*** Entries provided Section Begins ***

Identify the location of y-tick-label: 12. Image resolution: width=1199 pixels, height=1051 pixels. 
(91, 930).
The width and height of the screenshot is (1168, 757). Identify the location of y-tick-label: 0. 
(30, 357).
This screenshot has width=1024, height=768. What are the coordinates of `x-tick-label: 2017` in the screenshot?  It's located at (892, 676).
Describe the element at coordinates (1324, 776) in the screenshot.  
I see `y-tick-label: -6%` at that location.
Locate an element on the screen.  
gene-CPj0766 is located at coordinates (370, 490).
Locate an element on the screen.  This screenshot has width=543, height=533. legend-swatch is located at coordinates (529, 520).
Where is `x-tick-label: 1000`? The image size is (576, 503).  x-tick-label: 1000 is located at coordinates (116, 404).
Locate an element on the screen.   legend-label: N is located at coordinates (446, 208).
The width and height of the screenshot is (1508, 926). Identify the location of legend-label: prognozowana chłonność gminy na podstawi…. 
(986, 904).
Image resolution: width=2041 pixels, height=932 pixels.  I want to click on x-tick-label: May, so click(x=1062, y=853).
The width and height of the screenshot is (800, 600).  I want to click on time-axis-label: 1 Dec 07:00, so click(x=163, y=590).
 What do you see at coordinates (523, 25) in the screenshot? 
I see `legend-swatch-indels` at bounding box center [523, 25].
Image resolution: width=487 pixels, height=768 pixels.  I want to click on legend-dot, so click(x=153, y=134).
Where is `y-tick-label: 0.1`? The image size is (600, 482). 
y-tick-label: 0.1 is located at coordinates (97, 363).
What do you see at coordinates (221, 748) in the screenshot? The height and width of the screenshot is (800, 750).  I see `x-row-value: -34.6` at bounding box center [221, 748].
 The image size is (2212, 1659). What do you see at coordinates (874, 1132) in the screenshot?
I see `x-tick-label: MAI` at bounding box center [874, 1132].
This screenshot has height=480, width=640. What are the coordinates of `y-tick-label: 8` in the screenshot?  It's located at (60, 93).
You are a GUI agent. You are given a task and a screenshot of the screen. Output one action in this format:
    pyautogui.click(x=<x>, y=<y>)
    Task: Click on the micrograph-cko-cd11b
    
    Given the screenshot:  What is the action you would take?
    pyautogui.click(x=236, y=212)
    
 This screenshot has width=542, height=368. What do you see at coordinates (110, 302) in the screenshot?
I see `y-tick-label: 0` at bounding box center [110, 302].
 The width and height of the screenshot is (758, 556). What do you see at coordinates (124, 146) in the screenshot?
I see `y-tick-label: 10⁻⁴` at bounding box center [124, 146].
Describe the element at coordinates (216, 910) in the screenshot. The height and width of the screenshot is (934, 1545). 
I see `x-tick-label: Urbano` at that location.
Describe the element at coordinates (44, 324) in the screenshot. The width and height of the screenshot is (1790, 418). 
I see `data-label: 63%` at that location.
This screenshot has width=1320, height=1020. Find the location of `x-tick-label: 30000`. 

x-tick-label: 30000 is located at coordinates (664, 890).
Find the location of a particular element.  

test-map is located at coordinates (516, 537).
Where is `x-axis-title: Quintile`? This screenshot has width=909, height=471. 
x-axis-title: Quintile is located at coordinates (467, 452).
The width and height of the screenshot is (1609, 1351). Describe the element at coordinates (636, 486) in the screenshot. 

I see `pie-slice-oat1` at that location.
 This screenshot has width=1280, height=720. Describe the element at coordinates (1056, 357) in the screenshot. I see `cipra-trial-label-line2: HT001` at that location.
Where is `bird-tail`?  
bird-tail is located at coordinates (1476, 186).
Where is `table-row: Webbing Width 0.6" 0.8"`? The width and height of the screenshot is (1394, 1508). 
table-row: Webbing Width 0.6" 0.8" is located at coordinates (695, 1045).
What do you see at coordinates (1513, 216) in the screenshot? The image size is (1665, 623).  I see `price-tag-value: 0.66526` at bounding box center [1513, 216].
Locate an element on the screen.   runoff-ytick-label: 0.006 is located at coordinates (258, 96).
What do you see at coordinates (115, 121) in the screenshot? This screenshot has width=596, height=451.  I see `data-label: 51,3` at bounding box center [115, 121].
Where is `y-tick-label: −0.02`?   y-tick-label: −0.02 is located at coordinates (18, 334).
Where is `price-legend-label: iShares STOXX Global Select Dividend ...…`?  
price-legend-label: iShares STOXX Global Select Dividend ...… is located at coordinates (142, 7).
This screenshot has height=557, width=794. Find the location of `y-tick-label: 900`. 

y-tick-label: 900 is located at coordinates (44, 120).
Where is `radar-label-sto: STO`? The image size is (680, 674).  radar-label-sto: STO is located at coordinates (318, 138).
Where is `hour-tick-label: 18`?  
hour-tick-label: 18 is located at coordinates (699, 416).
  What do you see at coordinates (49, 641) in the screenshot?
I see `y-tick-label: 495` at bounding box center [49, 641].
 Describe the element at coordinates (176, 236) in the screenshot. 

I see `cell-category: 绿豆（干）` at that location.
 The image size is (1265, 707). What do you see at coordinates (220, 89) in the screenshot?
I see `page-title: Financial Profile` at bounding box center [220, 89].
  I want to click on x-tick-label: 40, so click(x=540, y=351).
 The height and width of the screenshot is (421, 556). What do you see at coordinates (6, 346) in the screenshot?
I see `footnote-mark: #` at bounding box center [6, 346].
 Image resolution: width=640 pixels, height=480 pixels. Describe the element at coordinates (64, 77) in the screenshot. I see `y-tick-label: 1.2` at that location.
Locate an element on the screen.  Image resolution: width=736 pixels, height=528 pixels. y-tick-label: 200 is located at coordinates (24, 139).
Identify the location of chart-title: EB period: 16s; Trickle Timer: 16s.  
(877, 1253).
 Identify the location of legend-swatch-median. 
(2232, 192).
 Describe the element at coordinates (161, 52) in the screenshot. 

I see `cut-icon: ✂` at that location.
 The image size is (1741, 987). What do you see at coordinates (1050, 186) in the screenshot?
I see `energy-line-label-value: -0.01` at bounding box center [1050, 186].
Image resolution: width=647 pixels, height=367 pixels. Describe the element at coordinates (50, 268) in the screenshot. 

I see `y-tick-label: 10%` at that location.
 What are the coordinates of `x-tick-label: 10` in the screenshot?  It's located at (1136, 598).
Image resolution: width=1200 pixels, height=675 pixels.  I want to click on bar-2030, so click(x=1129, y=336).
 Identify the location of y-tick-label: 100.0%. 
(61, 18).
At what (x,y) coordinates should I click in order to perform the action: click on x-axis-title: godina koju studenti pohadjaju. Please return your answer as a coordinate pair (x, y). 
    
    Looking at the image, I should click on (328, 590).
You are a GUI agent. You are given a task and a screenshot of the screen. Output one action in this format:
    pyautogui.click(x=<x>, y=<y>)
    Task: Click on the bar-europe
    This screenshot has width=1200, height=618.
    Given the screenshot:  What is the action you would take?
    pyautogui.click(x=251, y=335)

*** Entries provided Section Ends ***

**What you should do**
Gather every line of the records above that contains the string "data".

**Output below**
I see `data-label: 63%` at that location.
What do you see at coordinates (115, 121) in the screenshot? This screenshot has width=596, height=451.  I see `data-label: 51,3` at bounding box center [115, 121].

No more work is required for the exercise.